## What this task involves
Reproduce the listing below with "Find this element on the screen" substituted for every occurrence of "Locate an element on the screen", keeping everything else the same.

## Records provided
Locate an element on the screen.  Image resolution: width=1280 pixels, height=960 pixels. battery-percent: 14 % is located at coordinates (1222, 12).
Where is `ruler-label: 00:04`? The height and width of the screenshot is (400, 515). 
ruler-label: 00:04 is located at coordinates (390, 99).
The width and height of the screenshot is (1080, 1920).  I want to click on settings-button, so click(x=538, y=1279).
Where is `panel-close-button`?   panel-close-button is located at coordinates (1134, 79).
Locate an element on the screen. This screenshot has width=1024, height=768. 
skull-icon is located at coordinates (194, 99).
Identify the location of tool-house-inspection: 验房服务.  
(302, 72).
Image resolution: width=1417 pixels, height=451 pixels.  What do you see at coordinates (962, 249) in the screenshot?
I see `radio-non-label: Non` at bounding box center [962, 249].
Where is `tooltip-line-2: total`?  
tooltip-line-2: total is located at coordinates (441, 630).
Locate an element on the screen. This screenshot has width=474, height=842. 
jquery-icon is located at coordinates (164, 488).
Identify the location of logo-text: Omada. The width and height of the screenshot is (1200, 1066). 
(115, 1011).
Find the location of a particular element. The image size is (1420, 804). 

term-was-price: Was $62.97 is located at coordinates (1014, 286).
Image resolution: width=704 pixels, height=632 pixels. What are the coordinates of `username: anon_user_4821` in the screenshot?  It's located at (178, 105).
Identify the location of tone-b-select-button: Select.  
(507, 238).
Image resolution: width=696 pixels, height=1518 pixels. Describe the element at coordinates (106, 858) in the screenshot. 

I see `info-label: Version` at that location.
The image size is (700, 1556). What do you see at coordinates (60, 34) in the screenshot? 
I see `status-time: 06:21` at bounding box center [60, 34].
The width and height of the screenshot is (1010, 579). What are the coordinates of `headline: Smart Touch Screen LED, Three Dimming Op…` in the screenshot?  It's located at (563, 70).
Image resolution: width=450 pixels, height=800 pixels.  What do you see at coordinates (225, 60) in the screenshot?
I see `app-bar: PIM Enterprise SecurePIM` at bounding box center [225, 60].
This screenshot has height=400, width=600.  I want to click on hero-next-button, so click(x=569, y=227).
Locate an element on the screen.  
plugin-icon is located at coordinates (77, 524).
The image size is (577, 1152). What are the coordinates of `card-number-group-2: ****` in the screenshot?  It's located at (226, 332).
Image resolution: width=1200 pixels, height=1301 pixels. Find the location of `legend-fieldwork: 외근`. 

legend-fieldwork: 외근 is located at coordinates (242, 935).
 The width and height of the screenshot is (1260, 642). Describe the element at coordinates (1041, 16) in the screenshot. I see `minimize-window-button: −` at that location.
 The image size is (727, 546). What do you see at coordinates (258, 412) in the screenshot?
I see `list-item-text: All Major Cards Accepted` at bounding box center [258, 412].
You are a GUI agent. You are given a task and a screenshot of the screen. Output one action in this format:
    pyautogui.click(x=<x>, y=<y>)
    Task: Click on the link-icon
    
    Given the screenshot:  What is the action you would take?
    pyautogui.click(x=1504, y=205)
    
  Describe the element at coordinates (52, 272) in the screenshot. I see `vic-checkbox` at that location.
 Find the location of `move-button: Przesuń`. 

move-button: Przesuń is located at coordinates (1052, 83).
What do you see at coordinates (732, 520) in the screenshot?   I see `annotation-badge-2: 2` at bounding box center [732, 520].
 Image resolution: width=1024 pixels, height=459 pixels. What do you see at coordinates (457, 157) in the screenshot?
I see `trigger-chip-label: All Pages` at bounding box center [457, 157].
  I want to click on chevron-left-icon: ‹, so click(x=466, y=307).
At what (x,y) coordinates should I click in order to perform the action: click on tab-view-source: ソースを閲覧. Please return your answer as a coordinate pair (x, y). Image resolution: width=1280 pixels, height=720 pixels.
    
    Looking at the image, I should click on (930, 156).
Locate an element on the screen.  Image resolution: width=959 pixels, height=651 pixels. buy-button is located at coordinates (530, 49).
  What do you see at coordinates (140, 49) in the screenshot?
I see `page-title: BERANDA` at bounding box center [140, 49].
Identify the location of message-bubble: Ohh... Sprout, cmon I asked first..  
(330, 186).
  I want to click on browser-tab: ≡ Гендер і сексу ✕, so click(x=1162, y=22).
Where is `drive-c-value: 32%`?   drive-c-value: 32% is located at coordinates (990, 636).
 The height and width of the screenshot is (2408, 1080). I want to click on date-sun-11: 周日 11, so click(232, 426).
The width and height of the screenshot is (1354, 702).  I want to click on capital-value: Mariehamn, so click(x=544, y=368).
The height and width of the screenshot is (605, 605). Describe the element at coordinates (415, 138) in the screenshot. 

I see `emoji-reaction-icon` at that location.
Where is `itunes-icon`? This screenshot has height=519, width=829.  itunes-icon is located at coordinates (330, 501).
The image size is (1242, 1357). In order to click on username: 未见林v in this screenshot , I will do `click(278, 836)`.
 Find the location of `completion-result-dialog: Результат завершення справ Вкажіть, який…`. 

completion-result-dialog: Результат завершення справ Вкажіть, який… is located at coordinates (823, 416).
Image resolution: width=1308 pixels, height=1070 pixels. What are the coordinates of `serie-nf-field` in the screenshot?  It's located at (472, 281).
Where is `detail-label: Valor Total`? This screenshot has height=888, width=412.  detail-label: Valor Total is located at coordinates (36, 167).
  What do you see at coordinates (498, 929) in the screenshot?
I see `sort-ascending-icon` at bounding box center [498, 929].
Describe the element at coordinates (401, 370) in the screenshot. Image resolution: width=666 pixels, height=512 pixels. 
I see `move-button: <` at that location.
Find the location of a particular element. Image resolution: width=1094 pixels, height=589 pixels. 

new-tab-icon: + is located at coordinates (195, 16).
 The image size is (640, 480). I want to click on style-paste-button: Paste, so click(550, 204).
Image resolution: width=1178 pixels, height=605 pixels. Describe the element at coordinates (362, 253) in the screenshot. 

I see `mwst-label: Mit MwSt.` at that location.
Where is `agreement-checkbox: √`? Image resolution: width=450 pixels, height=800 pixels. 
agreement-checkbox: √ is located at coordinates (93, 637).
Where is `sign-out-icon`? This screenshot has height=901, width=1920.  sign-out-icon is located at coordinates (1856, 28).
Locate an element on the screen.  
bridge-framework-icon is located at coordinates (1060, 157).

## The answer
Find this element on the screen.  Image resolution: width=1280 pixels, height=960 pixels. battery-percent: 14 % is located at coordinates (1222, 12).
Where is `ruler-label: 00:04`? The height and width of the screenshot is (400, 515). 
ruler-label: 00:04 is located at coordinates (390, 99).
The width and height of the screenshot is (1080, 1920).  I want to click on settings-button, so click(x=538, y=1279).
Where is `panel-close-button`?   panel-close-button is located at coordinates (1134, 79).
Find this element on the screen. This screenshot has width=1024, height=768. 
skull-icon is located at coordinates (194, 99).
Identify the location of tool-house-inspection: 验房服务.  
(302, 72).
Image resolution: width=1417 pixels, height=451 pixels.  What do you see at coordinates (962, 249) in the screenshot?
I see `radio-non-label: Non` at bounding box center [962, 249].
Where is `tooltip-line-2: total`?  
tooltip-line-2: total is located at coordinates (441, 630).
Find this element on the screen. This screenshot has width=474, height=842. 
jquery-icon is located at coordinates (164, 488).
Identify the location of logo-text: Omada. The width and height of the screenshot is (1200, 1066). 
(115, 1011).
Find the location of a particular element. The image size is (1420, 804). 

term-was-price: Was $62.97 is located at coordinates (1014, 286).
Image resolution: width=704 pixels, height=632 pixels. What are the coordinates of `username: anon_user_4821` in the screenshot?  It's located at (178, 105).
Identify the location of tone-b-select-button: Select.  
(507, 238).
Image resolution: width=696 pixels, height=1518 pixels. Describe the element at coordinates (106, 858) in the screenshot. 

I see `info-label: Version` at that location.
The image size is (700, 1556). What do you see at coordinates (60, 34) in the screenshot? 
I see `status-time: 06:21` at bounding box center [60, 34].
The width and height of the screenshot is (1010, 579). What are the coordinates of `headline: Smart Touch Screen LED, Three Dimming Op…` in the screenshot?  It's located at (563, 70).
Image resolution: width=450 pixels, height=800 pixels.  What do you see at coordinates (225, 60) in the screenshot?
I see `app-bar: PIM Enterprise SecurePIM` at bounding box center [225, 60].
This screenshot has height=400, width=600.  I want to click on hero-next-button, so click(x=569, y=227).
Find this element on the screen.  
plugin-icon is located at coordinates (77, 524).
The image size is (577, 1152). What are the coordinates of `card-number-group-2: ****` in the screenshot?  It's located at (226, 332).
Image resolution: width=1200 pixels, height=1301 pixels. Find the location of `legend-fieldwork: 외근`. 

legend-fieldwork: 외근 is located at coordinates (242, 935).
 The width and height of the screenshot is (1260, 642). Describe the element at coordinates (1041, 16) in the screenshot. I see `minimize-window-button: −` at that location.
 The image size is (727, 546). What do you see at coordinates (258, 412) in the screenshot?
I see `list-item-text: All Major Cards Accepted` at bounding box center [258, 412].
You are a GUI agent. You are given a task and a screenshot of the screen. Output one action in this format:
    pyautogui.click(x=<x>, y=<y>)
    Task: Click on the link-icon
    
    Given the screenshot:  What is the action you would take?
    pyautogui.click(x=1504, y=205)
    
  Describe the element at coordinates (52, 272) in the screenshot. I see `vic-checkbox` at that location.
 Find the location of `move-button: Przesuń`. 

move-button: Przesuń is located at coordinates (1052, 83).
What do you see at coordinates (732, 520) in the screenshot?   I see `annotation-badge-2: 2` at bounding box center [732, 520].
 Image resolution: width=1024 pixels, height=459 pixels. What do you see at coordinates (457, 157) in the screenshot?
I see `trigger-chip-label: All Pages` at bounding box center [457, 157].
  I want to click on chevron-left-icon: ‹, so click(x=466, y=307).
At what (x,y) coordinates should I click in order to perform the action: click on tab-view-source: ソースを閲覧. Please return your answer as a coordinate pair (x, y). Image resolution: width=1280 pixels, height=720 pixels.
    
    Looking at the image, I should click on (930, 156).
Find this element on the screen.  Image resolution: width=959 pixels, height=651 pixels. buy-button is located at coordinates (530, 49).
  What do you see at coordinates (140, 49) in the screenshot?
I see `page-title: BERANDA` at bounding box center [140, 49].
Identify the location of message-bubble: Ohh... Sprout, cmon I asked first..  
(330, 186).
  I want to click on browser-tab: ≡ Гендер і сексу ✕, so click(x=1162, y=22).
Where is `drive-c-value: 32%`?   drive-c-value: 32% is located at coordinates (990, 636).
 The height and width of the screenshot is (2408, 1080). I want to click on date-sun-11: 周日 11, so click(232, 426).
The width and height of the screenshot is (1354, 702).  I want to click on capital-value: Mariehamn, so click(x=544, y=368).
The height and width of the screenshot is (605, 605). Describe the element at coordinates (415, 138) in the screenshot. 

I see `emoji-reaction-icon` at that location.
Where is `itunes-icon`? This screenshot has height=519, width=829.  itunes-icon is located at coordinates (330, 501).
The image size is (1242, 1357). In order to click on username: 未见林v in this screenshot , I will do `click(278, 836)`.
 Find the location of `completion-result-dialog: Результат завершення справ Вкажіть, який…`. 

completion-result-dialog: Результат завершення справ Вкажіть, який… is located at coordinates (823, 416).
Image resolution: width=1308 pixels, height=1070 pixels. What are the coordinates of `serie-nf-field` in the screenshot?  It's located at (472, 281).
Where is `detail-label: Valor Total`? This screenshot has height=888, width=412.  detail-label: Valor Total is located at coordinates (36, 167).
  What do you see at coordinates (498, 929) in the screenshot?
I see `sort-ascending-icon` at bounding box center [498, 929].
Describe the element at coordinates (401, 370) in the screenshot. Image resolution: width=666 pixels, height=512 pixels. 
I see `move-button: <` at that location.
Find the location of a particular element. Image resolution: width=1094 pixels, height=589 pixels. 

new-tab-icon: + is located at coordinates (195, 16).
 The image size is (640, 480). I want to click on style-paste-button: Paste, so click(550, 204).
Image resolution: width=1178 pixels, height=605 pixels. Describe the element at coordinates (362, 253) in the screenshot. 

I see `mwst-label: Mit MwSt.` at that location.
Where is `agreement-checkbox: √`? Image resolution: width=450 pixels, height=800 pixels. 
agreement-checkbox: √ is located at coordinates (93, 637).
Where is `sign-out-icon`? This screenshot has height=901, width=1920.  sign-out-icon is located at coordinates (1856, 28).
Find this element on the screen.  
bridge-framework-icon is located at coordinates (1060, 157).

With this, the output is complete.